■ **What this task involves**
What follows is a set of entries. Repeat them exactly, but not their pictures.

■ **Data for processing**
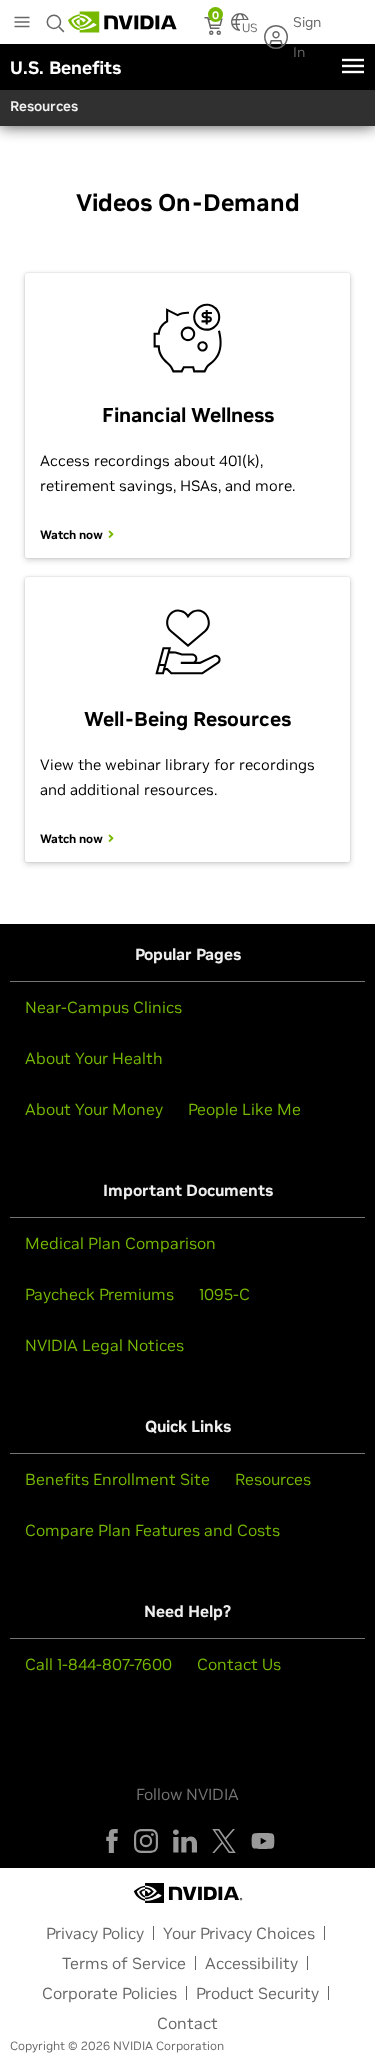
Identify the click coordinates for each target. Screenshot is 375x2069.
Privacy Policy (95, 1933)
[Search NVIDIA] (56, 18)
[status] (215, 28)
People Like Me (244, 1109)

■ **Solved exercise**
Identify the click coordinates for each target. Screenshot is 375x2069.
Privacy Policy (95, 1933)
[Search NVIDIA] (56, 18)
[status] (215, 28)
People Like Me (244, 1109)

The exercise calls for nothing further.